Because we have a good idea of what John of Gaunt looked like, we might search for evidence of physical features perhaps inherited from Katherine in the surviving tomb effigies of three of their children. These may be fairly accurate likenesses, for from the fourteenth century, sculptors attempted to portray their subjects realistically: the effigies of Philippa of Hainault, Edward III (which was based on his death mask), Richard II and Anne of Bohemia are good examples. It has been claimed that a portrait of a cardinal by Jan Van Eyck is Katherine’s son, Henry Beaufort, and while that attribution cannot be proved, the face is round and fleshy, whereas John of Gaunt’s was long and thin, with aquiline features and a straight nose that were inherited by his daughter Elizabeth and his great-granddaughter, Margaret Beaufort, the mother of Henry VII. By contrast, the effigies of Katherine’s children all have round or oval faces, which they perhaps inherited from their mother.

Writers and historians have long — and fruitlessly — searched the poems of Chaucer for allusions to his famous sister-in-law, Katherine Swynford. Silva-Vigier, in her biography of John of Gaunt, thought it was not fanciful to suggest that the young Katherine was the model for the beautiful Virginia, the heroine of ‘The Physician’s Tale’.

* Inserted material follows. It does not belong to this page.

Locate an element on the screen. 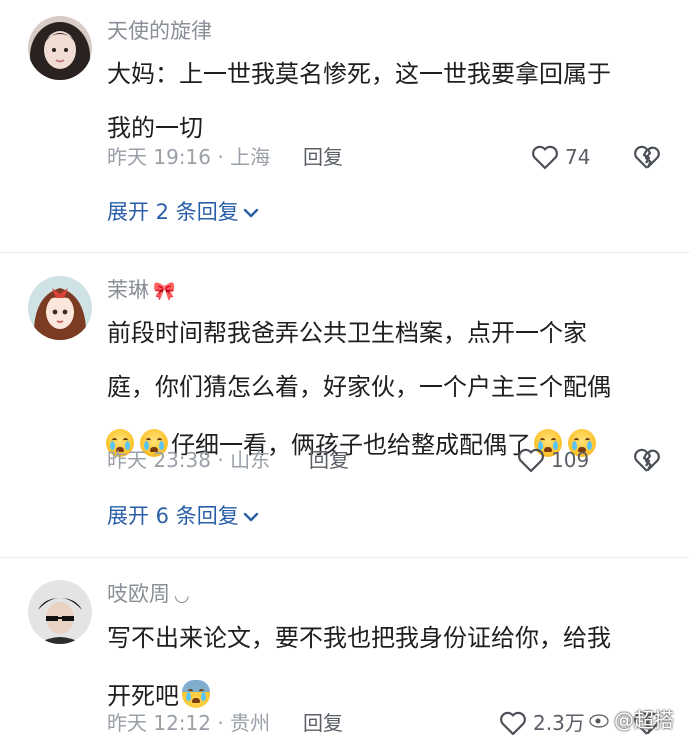 This screenshot has width=690, height=741. comment-meta: 昨天 12:12 · 贵州 回复 2.3万 is located at coordinates (387, 723).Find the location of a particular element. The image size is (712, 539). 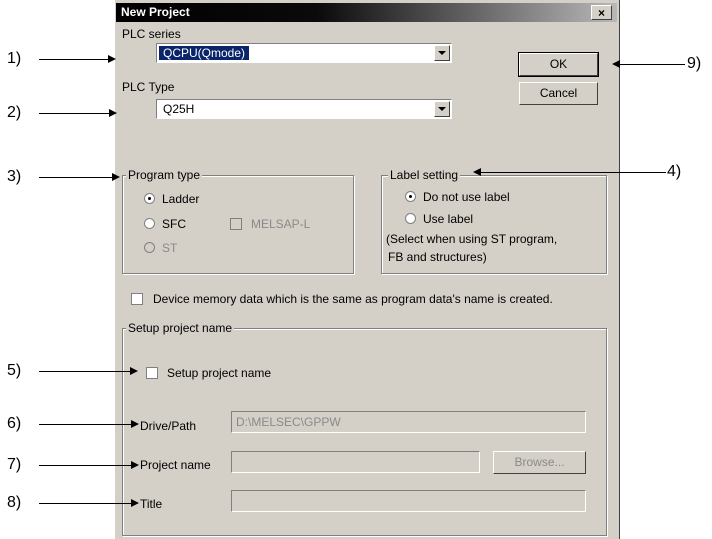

The maiden was fourteen, on whose array
Nature had spent her care with such delight.
For, just as she can paint a lily white,
Redden a rose and teach it to unfurl
Her petals, so she touched this noble girl
Ere she was born; her limbs so lissom she
Had touched with colours where they ought to be;
Phoebus her mass of tresses with a gleam
Had dyed in burnish from his golden stream;
And if her beauty was beyond compare,
Her virtue was a thousand times more rare.

Sadly, there is nothing in these lines specifically to link them to Katherine. By the time they were written, her affair with John of Gaunt was notorious, and her reputation such that Chaucer could hardly have got away with that last line. Nor does the poem tell us much about Virginia save that she was beautiful and golden-haired, attributes that could probably have been possessed by several young girls Chaucer knew.

Yet Katherine too may have been golden-haired, and we may indeed
possess something approaching a likeness of her. An early-fifteenth-century illuminated frontispiece to a manuscript of Chaucer’s
Troilus and Criseyde
4
shows the poet reciting his work to the court of Richard II. The identity of the courtiers ranged about him has been the subject of much learned discussion: one of the figures is clearly supposed to be King Richard (with the face rubbed out); his first queen, Anne of Bohemia, is said to be next to him, wearing a pink gown; one of the five well-dressed men in the foreground is probably John of Gaunt; and a lady in a blue gown trimmed with ermine, kneeling in the front, has been tentatively identified as Joan of Kent, the King’s mother.
5
It has also been suggested that the lady seated next to her, who is attired in a flowing blue gown called a houppelande, which has long hanging sleeves, a wide stand-up collar lined with white fabric, and a gold girdle clasped beneath the breasts, is Katherine.
6
She has a round face, fashionably high forehead and blonde plaits coiled high above each temple and roped around the crown of her head.